_LESETEXT_
▬▬▬
Ein Dialog über den Wandel von propagierten Verhaltensweisen

Stefan Brackman und Maren Zaidan, 5. Februar 2023 12:00 Uhr

Warum denken so wenige wirklich selbst bei der Meinungsbildung?

Diesen Artikel schreiben wir, wie so oft zusammen. Diesmal aber aus einem besonderen Anlass. Wir kennen uns nun seit dem Frühjahr 2020. Eine Sache lief unabgesprochen parallel:

Mich regten all die Menschen auf, die einfach nur das nachplappern, was andere mit höherem Status vorgegeben haben - egal zu welchem Lager sie zählten. Oftmals merkte ich, dass es da keine Meinung gab und man auch fast niemanden - ohne Influencer zu sein - überzeugen konnte. Es wurden so viele, mir offensichtliche Fehler gemacht, aber niemand wollte mir zuhören oder mich ernst nehmen. Ich versuchte es zumindest mit der Aufforderung selbst zu denken. Und parallel gab es jemanden mit einem ähnlichen Leitspruch. Das war Stefan.

Lieber Stefan, willkommen an der Schreibfeder. Was bewegte dich zu deiner Aufforderung an alle um dich herum “selbst zu denken”?

Zu Beginn sprach mich diese Aufforderung noch an, war sie doch bei mir schon lange im Hinterkopf etabliert und Teil meiner eigenen Persönlichkeit. Ich war die größte Zeit meines Lebens allein mit meiner Meinung und ohne jetzt einen Absolutheitsanspruch zu haben, lag ich oft näher an der Wirklichkeit als die große Masse. Daher kam mir der Spruch sehr geläufig vor und ich konnte mich damit identifizieren.

Doch dann kamen mir irgendwann Zweifel. An wen war diese Aufforderung adressiert? Wer benutzt sie ständig? Hat derjenige selbst schon einmal über diese Aussage nachgedacht? Wenn ständig nur wiederholt wird, was andere, evtl. bekannte Protagonisten sagen, dann wird nur wiederholt, aber eben nicht nachgedacht.
▬▬▬
_BEREITGESTELLTES MATERIAL_

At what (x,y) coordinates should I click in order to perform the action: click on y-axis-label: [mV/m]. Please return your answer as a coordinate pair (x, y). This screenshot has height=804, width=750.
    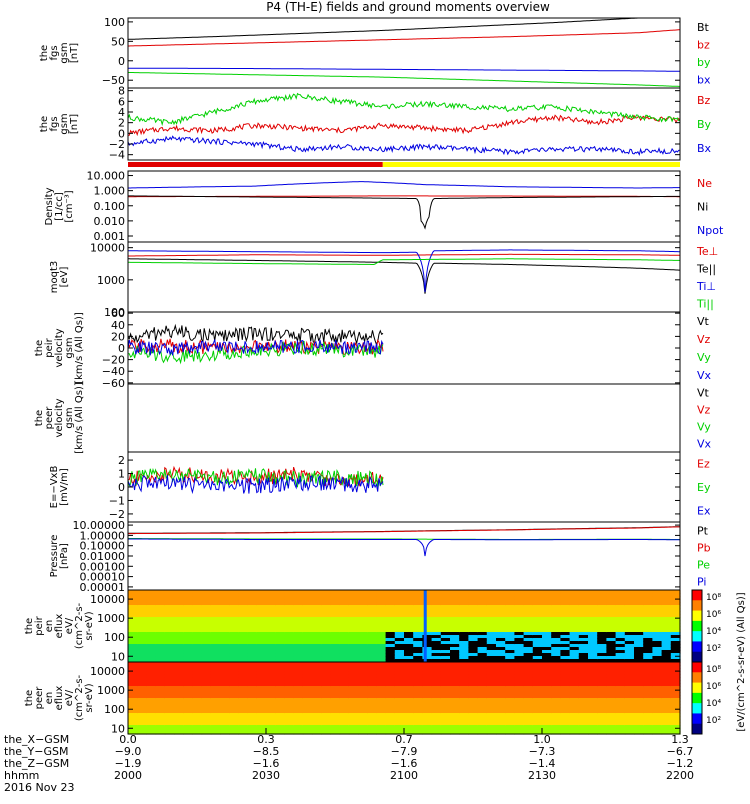
    Looking at the image, I should click on (64, 487).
▬▬▬
_AUFGABE_
Schreibe bitte alle Sätze aus dem Lesetext oben über das Selbstdenken heraus, die mit einem Fragezeichen enden.

_LÖSUNG_
- Warum denken so wenige wirklich selbst bei der Meinungsbildung?
- Was bewegte dich zu deiner Aufforderung an alle um dich herum “selbst zu denken”?
- An wen war diese Aufforderung adressiert?
- Wer benutzt sie ständig?
- Hat derjenige selbst schon einmal über diese Aussage nachgedacht?